HaCaT细胞中FUT4表达与其启动子区甲基化的相关性分析

李洪艳1, 佟少明1, 燕秋2   

  1. 1. 辽宁师范大学生命科学学院,大连 116081;
    2. 大连医科大学基础医学院,生物化学与分子生物学教研室,大连 116044
  • 收稿日期:2014-07-09 修回日期:2014-08-19 出版日期:2015-01-20 发布日期:2015-01-20
  • 通讯作者: 燕秋,博士,教授,研究方向:糖生物学。E-mail: yanqiu63@126.com E-mail:yanqiu63@126.com
  • 作者简介:李洪艳,博士,副教授,研究方向:肿瘤糖生物学,表观遗传学。Tel: 0411-85827090;E-mail: L-hongyan@163.com

Correlation between FUT4 expression and its promoter methylation in HaCaT cells

Hongyan Li1, Shaoming Tong1, Qiu Yan2   

  1. 1. College of Life Science, Liaoning Normal University, Dalian 116081, China; 2. Department of Biochemistry and Molecular Biology, Dalian Medical University, Dalian 116044, China
  • Received:2014-07-09 Revised:2014-08-19 Online:2015-01-20 Published:2015-01-20

摘要: 岩藻糖基转移酶Ⅳ(Fucosyltransferase Ⅳ,FUT4)在正常细胞中表达量很低,但其低表达的调控机制以及是否受其启动子甲基化调控并不十分清楚。文章采用Western blot、免疫荧光和Real-time PCR的方法检测正常人永生化表皮细胞系HaCaT细胞FUT4的表达,观察DNA甲基转移酶抑制剂5-aza-dC处理对FUT4表达的影响。应用甲基化特异性PCR方法分析HaCaT细胞中FUT4启动子甲基化状态。结果表明,HaCaT细胞中FUT4的表达水平明显低于人表皮鳞癌细胞A431和SCC12。5 μmol/L的5-aza-dC处理72 h的HaCaT细胞,其FUT4 mRNA水平明显升高,并且与未经5-aza-dC处理的对照组相比,U引物扩增检测到的产物量增加,M 引物扩增检测到的产物量明显减少。这些结果表明,HaCaT细胞中FUT4的低表达可能与其启动子区CpG岛甲基化有关。
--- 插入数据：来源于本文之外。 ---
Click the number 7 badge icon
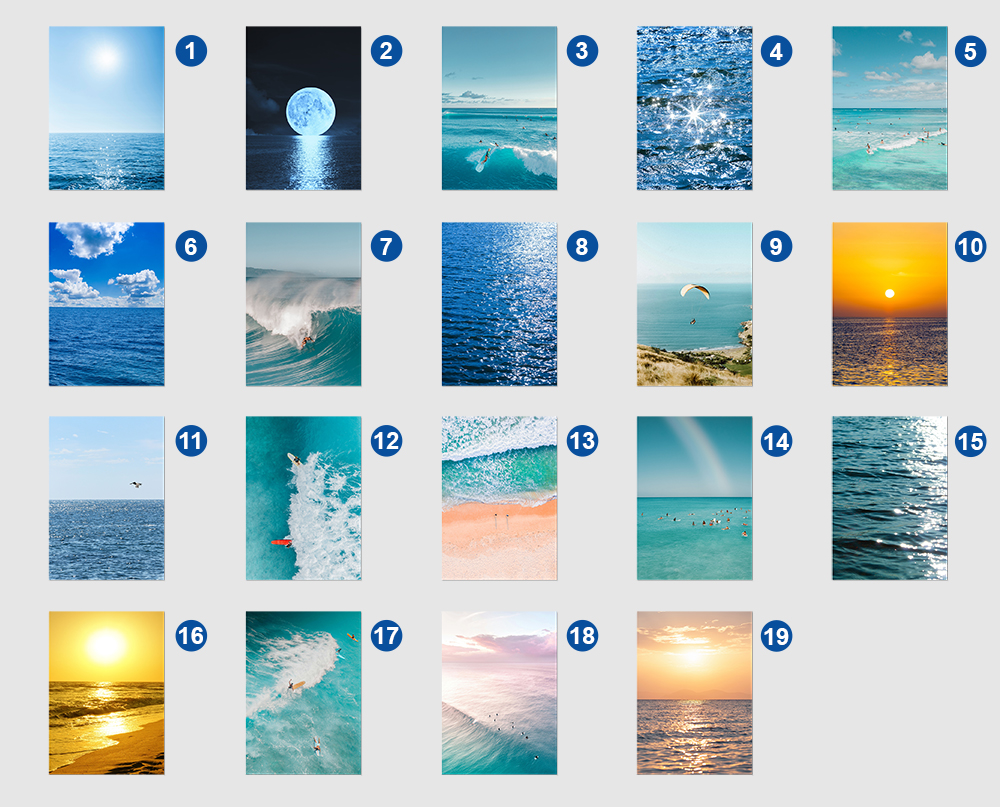The image size is (1000, 807). click(386, 246)
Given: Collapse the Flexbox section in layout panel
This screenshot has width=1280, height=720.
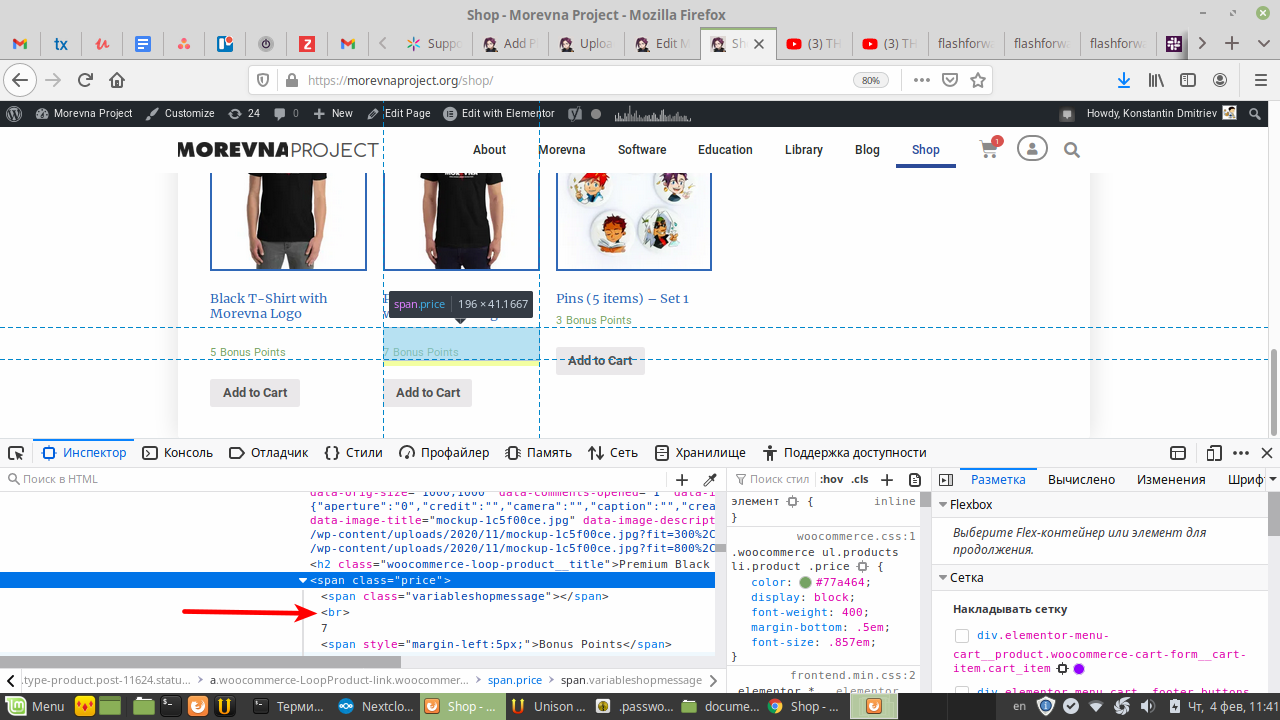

关键词: 岩藻糖基转移酶Ⅳ, 低表达, 甲基化, HaCaT细胞

Abstract: The expression level of fucosyltransferase Ⅳ (FUT4) is low in normal cells. The mechanism underlying regulation of FUT4 expression in normal cells remains elusive. In this study, Western blot, immunofluorescence and real-time PCR were used to analyze FUT4 expression in the immortalized human keratinocytes cells HaCaT. Methylated-specific PCR was used to investigate methylation status of FUT4 promoter. The results showed that the FUT4 expression level was significantly lower in HaCaT cells than squamous carcinoma cells A431 and SCC12. FUT4 mRNA expression was increased in HaCaT cells treated by 5-aza-dC (5 μmol/L), an inhibitor of DNA methyltransferase. Furthermore, using the primers to amplify the methylated fragment yielded PCR products and no products were yielded by the primers to amplify the unmethylated fragment in HaCaT cells. Unmethylated PCR products were obtained in HaCaT cells treated by 5-aza-dC, while methylated PCR products were not detected. These results suggest that the lower expression of FUT4 in HaCaT cells may be correlated with the methylation of CpG island in FUT4 promoter.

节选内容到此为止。